IMAGE 1: Mystery orange invertebrate eggs as seen under the microscope. (NOAA)
A mysterious orange substance, shown above, washed ashore along the Arctic coast of Kivalina, Alaska, and inundated the small Inupiat Eskimo village last week. In areas where the sun dried the material, winds scattered it as a thin orange dust, giving the first impression that it was a type of pollen.
Found several miles inland in the fresh water Wulik River, the orange material turned gooey and gave off a gaseous odor. But scooped out of the ocean, the substance had no odor and "was light to the touch, with the feel of baby oil," relayed Janet Mitchell, City Administrator for Kivalina, to Discovery News.
IMAGE 2 and 3: Mystery material as seen washed along the coast of Kivalina. (Photos by Mida Swan)
After the high tide washed the orange material away, the town learned that it might have also been toxic, as several small minnows died during the event.

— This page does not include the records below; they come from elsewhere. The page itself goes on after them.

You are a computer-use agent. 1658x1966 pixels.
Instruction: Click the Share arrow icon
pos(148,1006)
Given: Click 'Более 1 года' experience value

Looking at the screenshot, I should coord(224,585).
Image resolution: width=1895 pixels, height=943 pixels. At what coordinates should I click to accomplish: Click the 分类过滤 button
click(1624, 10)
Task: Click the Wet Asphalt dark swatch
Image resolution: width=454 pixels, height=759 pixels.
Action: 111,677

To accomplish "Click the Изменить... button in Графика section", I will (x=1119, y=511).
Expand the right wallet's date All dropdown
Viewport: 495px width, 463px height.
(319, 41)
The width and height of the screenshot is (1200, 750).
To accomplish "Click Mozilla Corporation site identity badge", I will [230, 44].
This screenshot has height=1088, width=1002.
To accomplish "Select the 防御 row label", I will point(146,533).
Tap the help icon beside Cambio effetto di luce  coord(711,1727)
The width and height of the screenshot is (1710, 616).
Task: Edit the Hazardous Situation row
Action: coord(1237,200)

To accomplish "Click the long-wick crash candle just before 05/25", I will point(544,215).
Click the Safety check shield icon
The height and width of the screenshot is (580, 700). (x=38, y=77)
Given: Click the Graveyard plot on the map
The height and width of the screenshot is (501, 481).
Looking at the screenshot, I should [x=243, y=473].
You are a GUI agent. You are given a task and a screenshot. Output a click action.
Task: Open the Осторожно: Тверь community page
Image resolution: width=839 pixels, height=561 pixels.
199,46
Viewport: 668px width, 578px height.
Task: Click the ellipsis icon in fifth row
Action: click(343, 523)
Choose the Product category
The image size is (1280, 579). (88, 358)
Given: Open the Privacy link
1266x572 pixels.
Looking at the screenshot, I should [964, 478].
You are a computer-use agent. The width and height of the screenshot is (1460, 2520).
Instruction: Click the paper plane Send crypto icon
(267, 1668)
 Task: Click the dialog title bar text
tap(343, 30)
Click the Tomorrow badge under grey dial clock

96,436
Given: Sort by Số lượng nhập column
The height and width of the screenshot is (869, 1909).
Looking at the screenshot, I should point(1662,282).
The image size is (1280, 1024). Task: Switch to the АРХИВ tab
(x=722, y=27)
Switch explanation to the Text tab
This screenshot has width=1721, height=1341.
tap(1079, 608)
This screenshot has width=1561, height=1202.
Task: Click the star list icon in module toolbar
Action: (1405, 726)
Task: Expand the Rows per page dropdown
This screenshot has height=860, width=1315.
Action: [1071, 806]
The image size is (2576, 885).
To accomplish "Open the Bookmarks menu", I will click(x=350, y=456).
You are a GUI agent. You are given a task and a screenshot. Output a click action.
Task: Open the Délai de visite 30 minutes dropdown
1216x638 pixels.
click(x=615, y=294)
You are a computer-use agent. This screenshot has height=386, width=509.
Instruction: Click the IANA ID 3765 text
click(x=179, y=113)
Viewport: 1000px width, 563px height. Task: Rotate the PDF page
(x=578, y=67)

Whether it is indeed toxic, or perhaps had an affect on the oxygen content in the water is, as of yet, undetermined. But the town has no history of pollen events and algae experts ruled out the material as a harmful algal bloom.
So what is it?
Samples of the substance were sent to the NOAA Alaska Fisheries Science Center’s Auke Bay Laboratories in Juneau for identification. As seen under the microscope, the bead-like shape and cellular structure gives the clue that the mystery orange material is in fact a spawn of little eggs. But the marine biologists ruled out the dead minnows as the moms. “We have determined these are small invertebrate eggs, although we cannot tell which species,” said Jeep Rice, a lead NOAA scientist at the Juneau lab in a press release. “We now think these are some sort of small crustacean egg or embryo, with a lipid oil droplet in the middle causing the orange color,” he added.
Kivalina Village and the NOAA lab in Juneau are now waiting to hear back from another lab in South Carolina that specializes in phytoplankton blooms to learn the identity of the parents of this egg invasion. "We are sitting on the edge of our seats wanting to know," said Julie Speegle a spokesperson for the Juneau lab.